TASK REQUIREMENTS:
• a. Decide whether each statement agrees with the MARC-JSON draft specification below. Answer yes or no for each, and quote the words of the specification that decide it.
(i) The MARC field terminator has been replaced with Unicode codepoint U+241E.
(ii) Reserializing MARC-JSON into MARC-XML loses some of the original content.
(iii) The specification assumes the reader is already familiar with MARC.
• b. From the MARC-JSON draft specification below, extract everything from "- The MARC record" down to "codepoint U+241F (␟).", copied word for word.

DOCUMENT EXCERPT:
---*---

This version: Draft 2010-03-11
Author: Andrew Houghton, OCLC Research
Date issued: 2010-03-11
Document Status: Draft
License: Creative Commons Attribution-Share United States license.Abstract
- MARC-JSON is a library community data interchange format based on the MARC (ISO 2709) and JavaScript Object Notation (JSON) specifications.
Introduction
- The MARC-JSON format specification is the product of discussions on the code4lib list about the growing need to serialize MARC as JSON for use with AJAX scenarios and NoSQL schema-free document-oriented JSON databases, such as CouchDB and MongoDB. The MARC-JSON format retains the semantics of MARC and allows MARC-JSON to be reserialized into MARC, MARC-XML or MarcXchange without loss of semantics or content. This specification describes how to serialize MARC as JSON and presumes a familiarity with MARC.
Example
- A MARC record is a binary format that contains ASCII control characters and no line breaks which creates a challenge for using in an example. The following sample MARC authority record has been formatted for readability and the ASCII control characters have been replaced by printable representations:
-
- The MARC field terminator (FT), ASCII codepoint 1E (hex), has been replaced with Unicode codepoint U+241E (␞).
- The MARC record terminator (RT), ASCII codepoint 1D (hex), has been replaced with Unicode codepoint U+241D (␝).
- The MARC subfield delimiter, ASCII codepoint 1F (hex), has been replaced with Unicode codepoint U+241F (␟).
00474cz a2200157n 4500
001 0012 00000
003 0006 00012
005 0017 00018
008 0041 00035
040 0028 00076
016 0023 00104
043 0012 00127
151 0047 00139
688 0032 00186
688 0032 00218
751 0066 00250
␞fst01312614
␞OCoLC
␞20100213044034.6
␞060620nn anznnbabn || ana d
␞ ␟aOCoLC␟beng␟cOCoLC␟ffast
␞7 ␟afst01312614␟2OCoLC
␞ ␟an-cn-qu
␞ ␟aQuébec␟zSaint-Laurent (Île-de-Montréal)

---*---

INFORMATION PROVIDED:

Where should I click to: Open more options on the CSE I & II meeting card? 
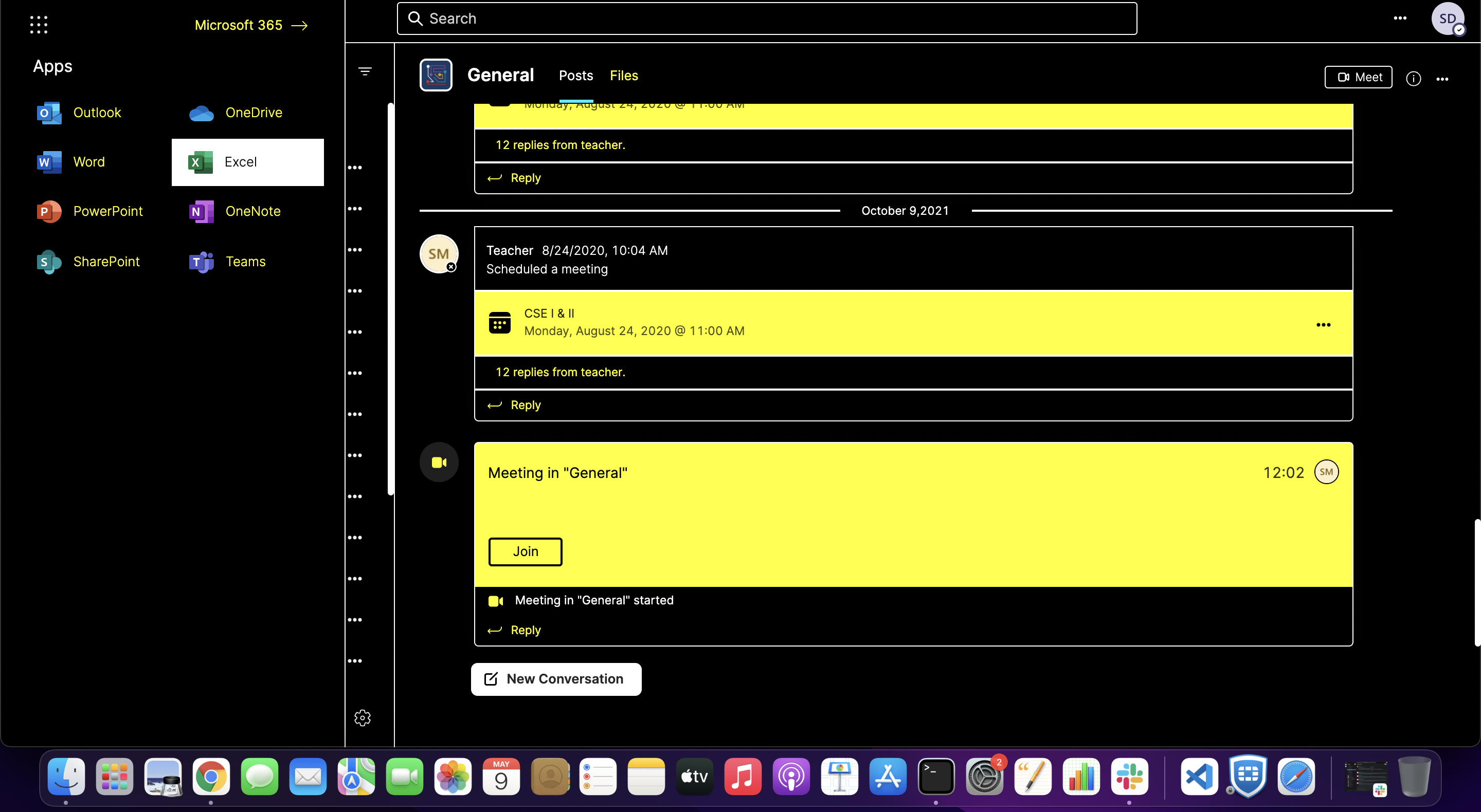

---*---

OUTPUTS FOR THE TASKS:
• a.
(i) Yes: "The MARC field terminator (FT), ASCII codepoint 1E (hex), has been replaced with Unicode codepoint U+241E (␞)."
(ii) No: "allows MARC-JSON to be reserialized into MARC, MARC-XML or MarcXchange without loss of semantics or content"
(iii) Yes: "presumes a familiarity with MARC."

• b.
- The MARC record terminator (RT), ASCII codepoint 1D (hex), has been replaced with Unicode codepoint U+241D (␝).
- The MARC subfield delimiter, ASCII codepoint 1F (hex), has been replaced with Unicode codepoint U+241F (␟).